**Article**
## Start

Young Mathematicians and Upstarts

photoWritten by Samuel J. Ferguson, a mathematics PhD student and friend of the Belin-Blank Center

A Scene Change

When I turned 16, I received a pamphlet in the mail from Simon’s Rock College with this tagline: “What if you’re ready for college now?” I wasn’t sure about college, but I was tired of taking what seemed like the same math over and over: Algebra I, Algebra II, Algebra III, etc. It felt like running in place, and I wanted a change of scene. I visited Simon’s Rock and asked students there about the math classes. Were they all the same? “No, but…” But what? “But the books are all by Serge Lang—a bit of a Bourbakist,” I was told. Even basic mathematics? Calculus? Linear algebra? I was referred to Lang’s Basic Mathematics, First Course in Calculus, and Linear Algebra. I had a look: it turned out I was ready for college.

Not content to be a high school dropout, that fall I tried courses in everything I couldn’t take in high school, starting with calculus. Lang’s Ph.D. student Allen Altman was my teacher. He told me Lang was famous for saying that a problem was trivial, especially when the folks around him found it far from obvious. In a book he’d write “trivial” and wash his hands of it. Was he a good teacher? The keys to good teaching include figuring out how to make the ideas shine through and keeping your audience in mind. Altman suggested that Lang sometimes kept you in mind by yelling at you and made ideas shine through by throwing chalk. I was glad not to be assigned audiobooks.

The Most Prolific

In the spring I took differential equations, much simplified by complex numbers and Euler’s famous formula e^{i\theta} = \cos\theta + i\sin\theta. “Who was Euler?” I wanted to know, and found that he was “the most prolific mathematician of all time.” To this day, it is said that people wandering around the oldest libraries of Europe continue to find Eulerian propositions slipped in between the pages of books which haven’t seen the light of day in centuries. I couldn’t help but think to myself, “Maybe, but I doubt he could be as prolific as Lang!”

## End

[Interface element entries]
## Start

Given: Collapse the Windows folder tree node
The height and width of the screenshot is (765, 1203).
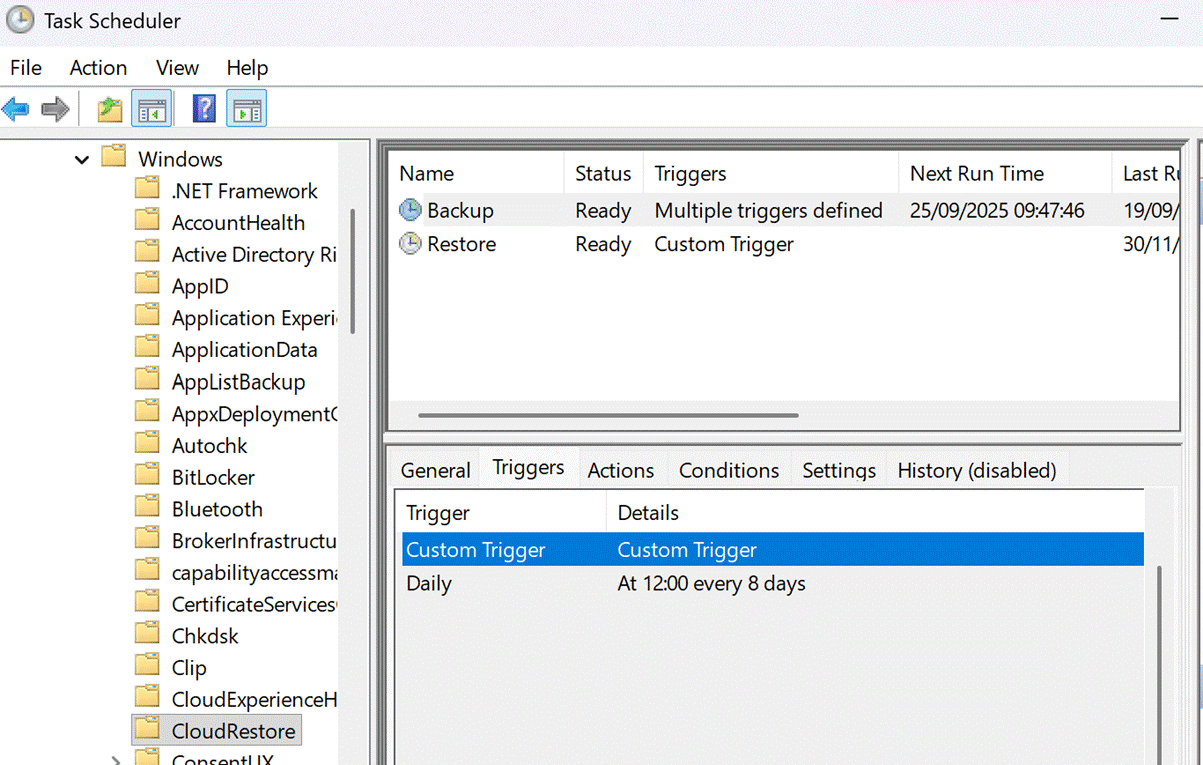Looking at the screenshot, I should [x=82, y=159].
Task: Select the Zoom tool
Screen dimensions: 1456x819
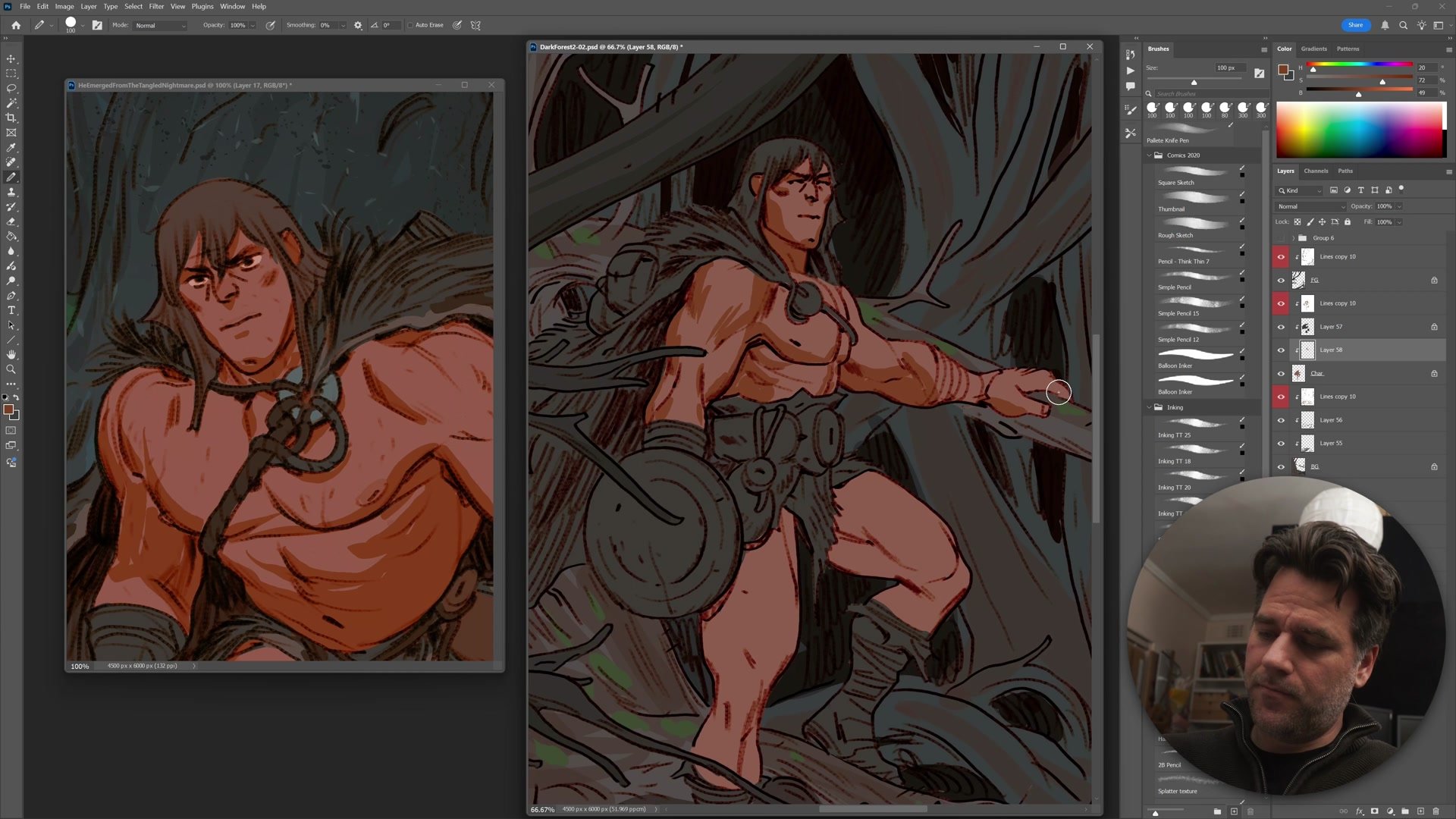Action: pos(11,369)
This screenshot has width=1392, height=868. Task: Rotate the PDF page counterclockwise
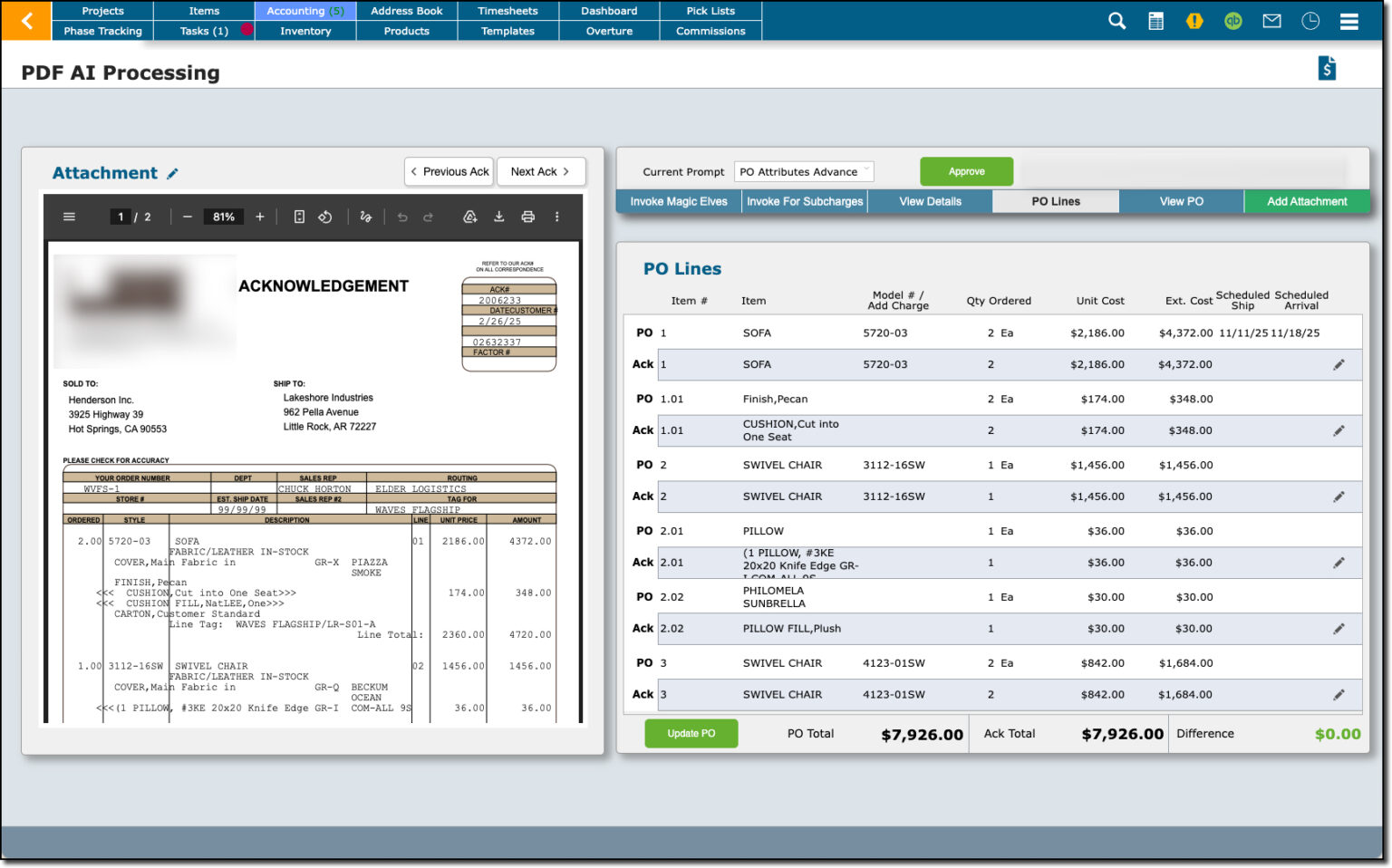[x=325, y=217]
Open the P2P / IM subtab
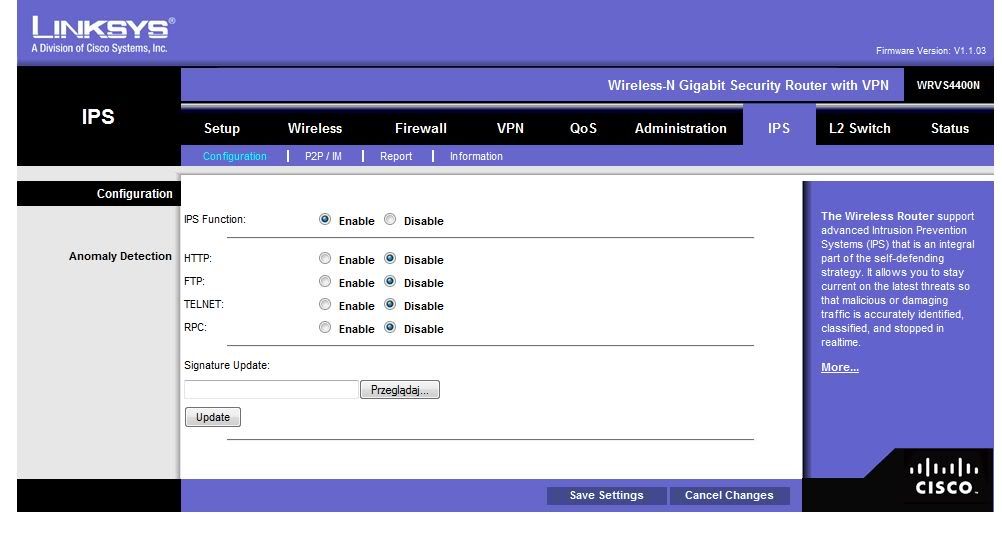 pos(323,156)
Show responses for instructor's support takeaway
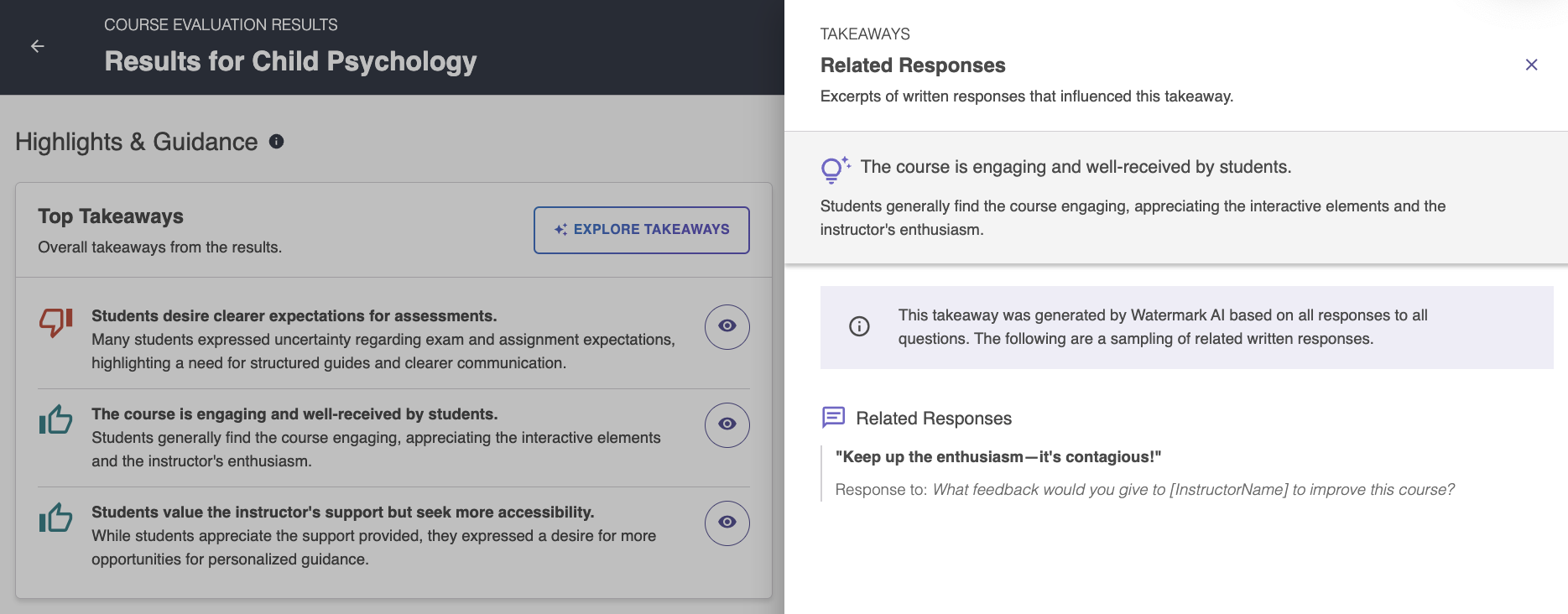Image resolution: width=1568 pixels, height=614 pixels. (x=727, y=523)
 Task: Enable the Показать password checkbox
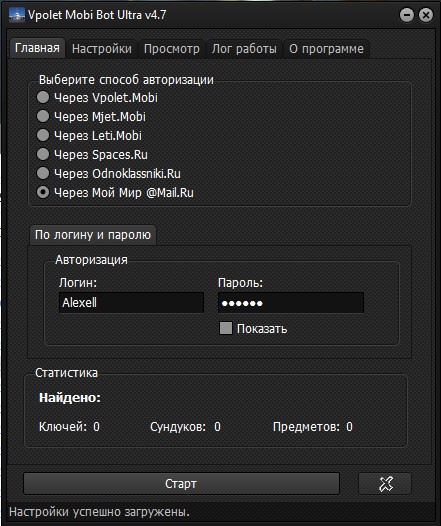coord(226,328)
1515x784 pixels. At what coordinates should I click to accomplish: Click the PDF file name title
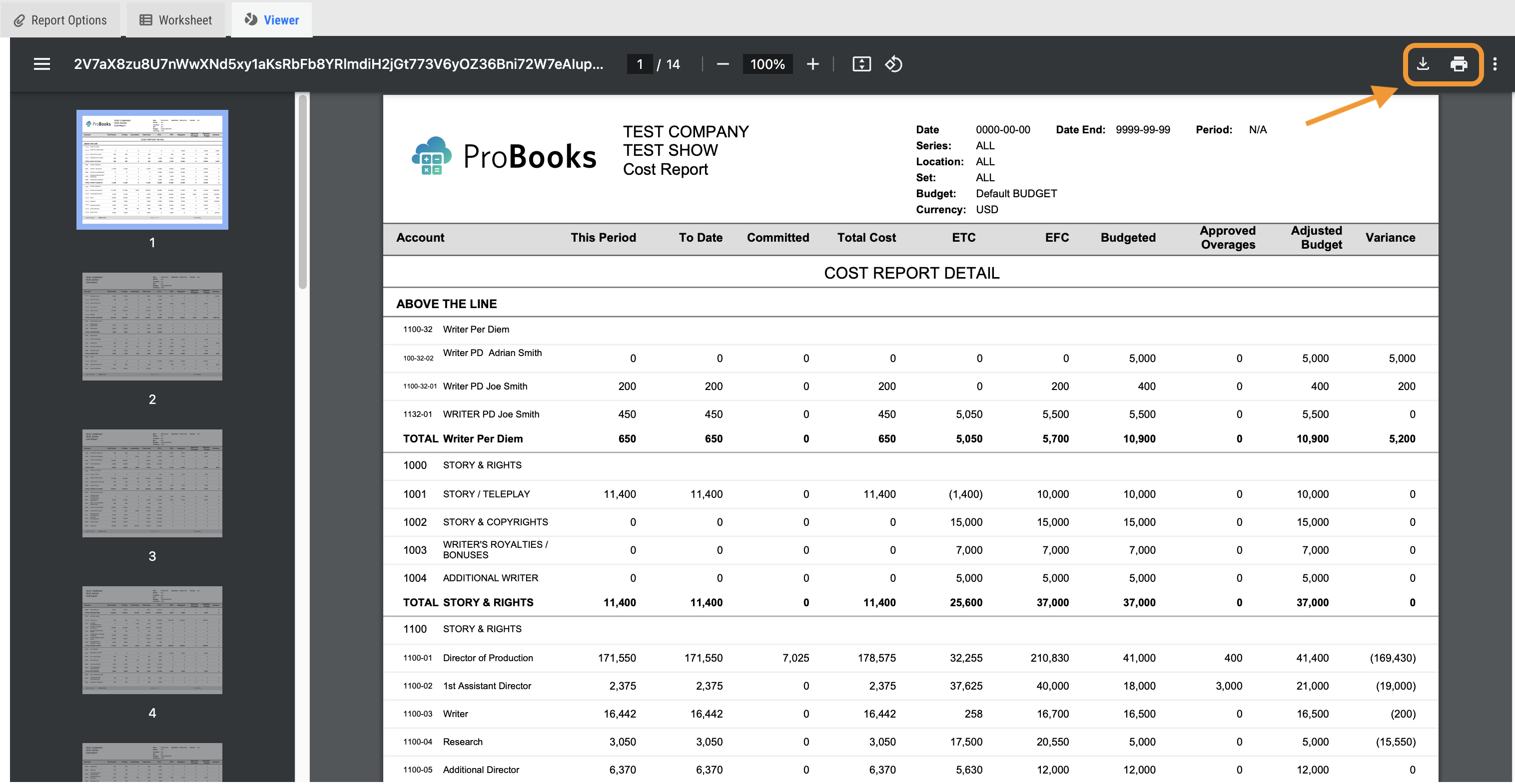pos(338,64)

## End

**The tasks**
A. From the essay on young mathematicians, output everything from "Young Mathematicians and Upstarts" down to "ready for college.".
B. Please go on with the essay about young mathematicians and Serge Lang from the point where it stops.

**Responses to the exercise**
A.
Young Mathematicians and Upstarts

photoWritten by Samuel J. Ferguson, a mathematics PhD student and friend of the Belin-Blank Center

A Scene Change

When I turned 16, I received a pamphlet in the mail from Simon’s Rock College with this tagline: “What if you’re ready for college now?” I wasn’t sure about college, but I was tired of taking what seemed like the same math over and over: Algebra I, Algebra II, Algebra III, etc. It felt like running in place, and I wanted a change of scene. I visited Simon’s Rock and asked students there about the math classes. Were they all the same? “No, but…” But what? “But the books are all by Serge Lang—a bit of a Bourbakist,” I was told. Even basic mathematics? Calculus? Linear algebra? I was referred to Lang’s Basic Mathematics, First Course in Calculus, and Linear Algebra. I had a look: it turned out I was ready for college.

B.
When the final tally is in – and it nearly is – it would appear that Euler and Lang are roughly tied for the prize of “greatest mathematical output for any individual.” Euler continued to produce mathematical theorems even after he’d gone blind in one eye – King Frederick the Great called him a “cyclops” – thanks to his scribe. It’s said that the scribe’s first assignment was to accept an algebra book by dictation and do all of its exercises so that he might be able to arrange the symbols properly in Euler’s further works. On the other hand, there are all kinds of stories about Lang’s ability to type with phenomenal speed. I’ve heard that during the Korean War he received secret keyboarding training from the military that allowed him to type faster than any man then alive (but not, in fact, any woman, and I hope you take such tall tales with a grain of salt).

A Master’s Company

Above I said “any individual” because there is one prolific mathematician, Bourbaki, whose work may actually be the collective labor of a secret society. An article written by several mathematicians explains that Bourbaki is “their Master,” that they are his “disciples,” and that they “chose to publish their Treatise under the name of their Master.” The American mathematician, Boas, in an article on Bourbaki appearing in the Encyclopedia Britannica, claimed “Bourbaki” was just the pseudonym used by a covert ring of young mathematicians and upstarts—a group of agitators claiming legitimacy under the aegis of a nonexistent Master. Why would they want to do that?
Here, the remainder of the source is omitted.